Selon cet article, le jugement constitue "une terrible nouvelle pour la liberté d'expression, en accord avec la "désactivation" graduelle des droits fondamentaux menée par les autorités publiques, et dans cette affaire par le système judiciaire".
L'article poursuit en expliquant que "à un niveau officiel, le jugement semble prendre en considération le droit à la liberté d'expression tout comme le ferait la Cour européenne des droits de l'homme" mais "le problème émerge quand la limitation de ce droit (qui devrait être exceptionnelle) devient, non pas la norme mais quelque chose d'habituel, à la portée de certaines politiques, intérêts, idéologies, dû à la disparition du système juridique et des garanties légales inscrites dans la constitution pour la protection des droits fondamentaux des citoyens".
"Hors contexte"
L'Observatoire observe les risques représentés par le concept de discours de haine dans la mesure où "cela est devenu un véritable slogan, un ingrédient clef, qui sert de béquille et d'excuse permettant à certains acteurs du judiciaire reconnus comme conservateurs d'imposer leurs perspectives, pouvant mener à des restrictions du droit à la liberté d'expression. Cela ajoute une pierre au mur que certains voudraient voir s'ériger autour des citoyens, au profit de certaines idéologies.
Dans cette affaire, l'Observatoire estime que "la Cour suprême a choisi d'analyser ces commentaires en dehors de leur contexte, de manière purement formelle, littéraire, biaisée et partiale, alors qu'il sont des propos clairement culturels et politiques ce que la Cour refuse d'accepter. Les juges considèrent ces propos haineux et par conséquent n'hésite pas à les reconnaître comme un 'discours haineux' ".

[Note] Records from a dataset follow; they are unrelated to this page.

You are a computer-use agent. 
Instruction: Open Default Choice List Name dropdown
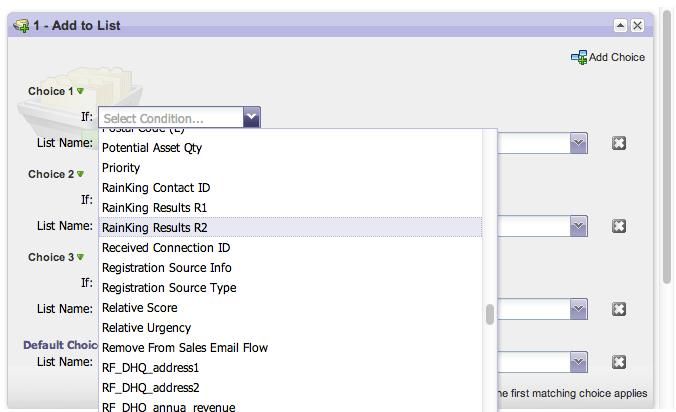[578, 362]
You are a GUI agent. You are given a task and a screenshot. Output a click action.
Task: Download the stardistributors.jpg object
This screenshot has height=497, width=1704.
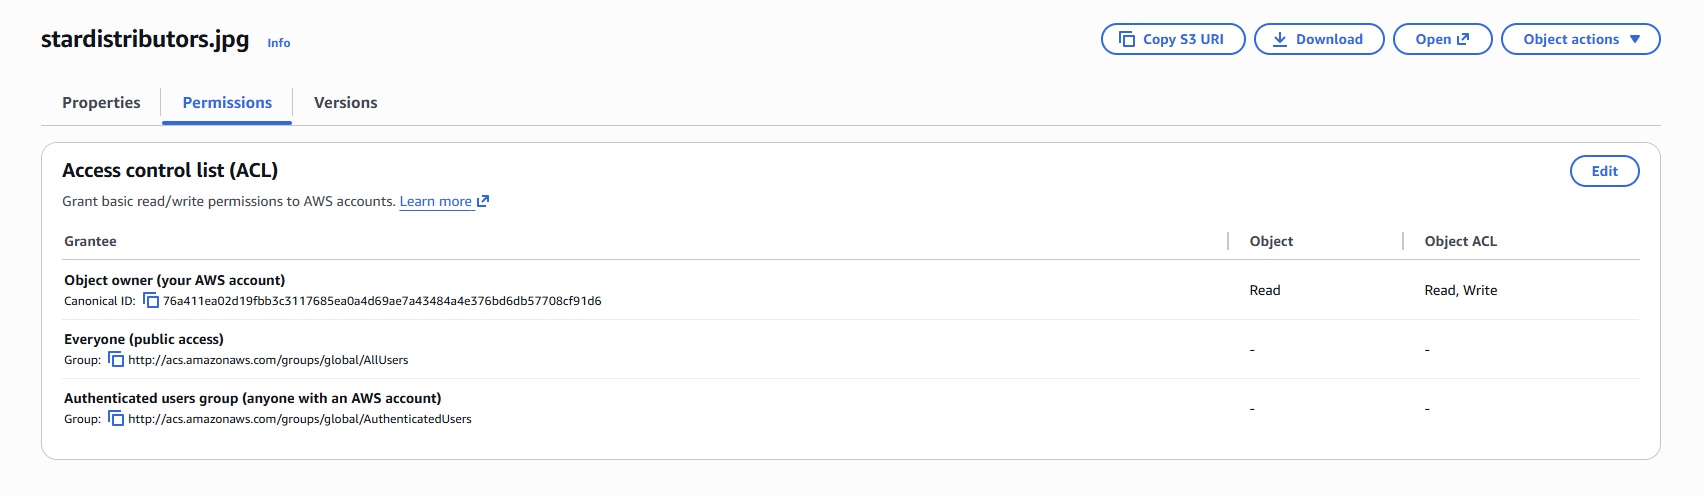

À cet égard, l'article avance que, "en évaluant la protection de la liberté d'expression, il est important de distinguer clairement le type de discours en question. Le degré avec lequel la liberté doit être protégée dépend du type d'expression qui est en jeu. Cela est non seulement déterminé par le contenu des propos, mais aussi par le ton et la forme du message. Le droit à la liberté d'expression comprend la liberté d'opinion et particulièrement la liberté d'opinion politique, ainsi que la liberté d'expression culturelle dans toutes ses formes et manifestations. Il existe de nombreux facteurs à prendre en compte à l'heure d'évaluer des propos donnés et de reconnaître leur protection quand ils constituent l'exercice d'un droit fondamental".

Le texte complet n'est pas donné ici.